Dos and Don’ts to Get the Right Gooseneck Trailer Clearance

gooseneck trailer clearance pickup truck

Nothing kills the thrill of a new truck quicker than realizing it’s too tall off the ground for your gooseneck trailer.

You drop the coupler on the ball in your truck bed, plug in the electrical connection and…

You quickly discover there’s only a few inches of clearance between the gooseneck frame and top of the sides of your brand new truck.

It’s a problem that many gooseneck trailer owners and buyers face lately, as trucks continue to come out of factories taller and taller off the ground, regardless of the manufacturer.

Fortunately, whether you’re looking to buy a new truck or trailer or you just need to fit a gooseneck to your truck, there are a number of “dos and don’ts” that can help you get the right gooseneck trailer clearance and stay safe on the road, without denting the sides or tailgate of your truck.

DO: Aim for at least six inches of gooseneck trailer clearance

The minimum gooseneck trailer clearance needed to handle most highway and off-road conditions is six inches between the lowest part of the gooseneck frame and the highest part of the truck side and tailgate.

DON’T: Extend the coupler to hit six inches

Extending the coupler will make the distance from the trailer to the truck sides longer. However, this is not a fix, because the trailer will no longer be level.

Extending the coupler raises the front of the trailer higher than the back, meaning that weight won’t be evenly distributed between both axles. Instead, extra weight will be pushed onto your rear axle, which can bend the axle and/or lead to tire blowouts.

These are dangerous and expensive issues that aren’t worth the risk.

DO: Know that newer trucks are taller

As mentioned above, truck manufacturers have started to hike up the height of their trucks in recent years. While your typical one-ton pickup bed used to measure about 52 inches off the ground, we now see drivers coming in on trucks with beds as tall as 60+ inches.

Trailer manufacturers have responded with taller goosenecks—however, that’s not a perfect solution because it means your head room inside the gooseneck area will be reduced. That height’s got to come from somewhere.

If you’ve got a new truck, be aware that it’s going to be more difficult for you to find a used gooseneck trailer that provides enough clearance, or to hook up a gooseneck you already own. (We’ll discuss some potential fixes below.)

DON’T: Buy a used trailer without testing your truck’s suspension

Just as trucks are getting built taller and taller, they’re also getting softer and softer suspensions.

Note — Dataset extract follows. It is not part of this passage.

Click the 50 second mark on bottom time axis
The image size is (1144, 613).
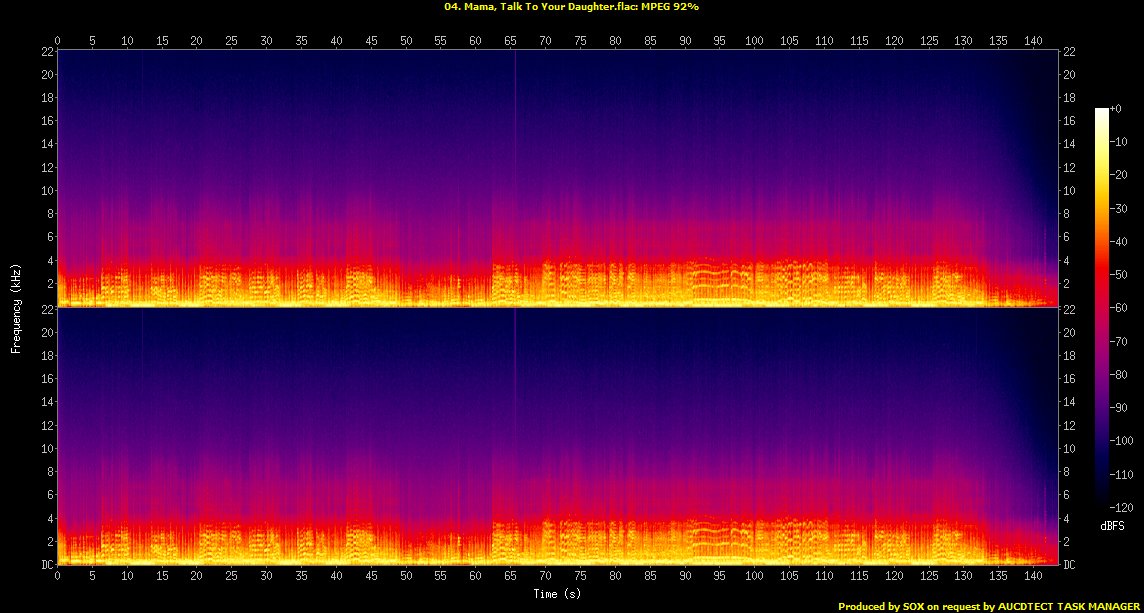coord(406,577)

This can be either a blessing or a curse when you go to hitch up a heavy gooseneck trailer.

In some cases, we’ll see customers drop a gooseneck on their truck, and the suspension will simply be too soft to safely support the trailer.

Other times, the suspension will provide just enough give to create the minimum six inches of clearance between the trailer and truck bed, while still supporting the trailer adequately.

It’s nearly impossible to determine what the case will be for your truck and a given trailer without hitching it up and taking a look. So don’t buy a trailer without testing it out first!

DO: Think About the Pros and Cons of “Quick Fixes”

If you already own a gooseneck trailer that doesn’t fit your truck, don’t despair. There are a variety of options that may help you achieve the right gooseneck trailer clearance. Just know that they come with pros and cons before determining which fix will work best for your budget and travel needs.

Fix 1: Pay a professional to take the axles off the trailer, weld a steel block to the frame, and then weld the axles to the block. This can give you almost three extra inches of clearance, depending on how the axle box is constructed.

However, the trailer will now sit three inches higher off the ground, so it can be more difficult to enter. The cost is also going to run anywhere from $600 to $800.

Fix 2: Buy an aftermarket truck lowering kit. These kits can drop the rear of certain trucks by two inches, supposedly without affecting truck performance.

We haven’t tried one of these kits here at Blue Ridge Trailers so we can’t vouch for them, but it’s certainly something to research if it can save you from trading out your trailer or truck.

Fix 3: Remove the truck bed and install a flatbed. With the truck sides removed, clearance to your trailer should be ample.

The obvious downside is that you lose the functionality of a truck bed for hauling.

As with any smart purchase, it’s important to do your homework before putting any money down. A qualified trailer dealer can help you compare measurements, research your options and make a smart purchase that works for your lifestyle and your budget.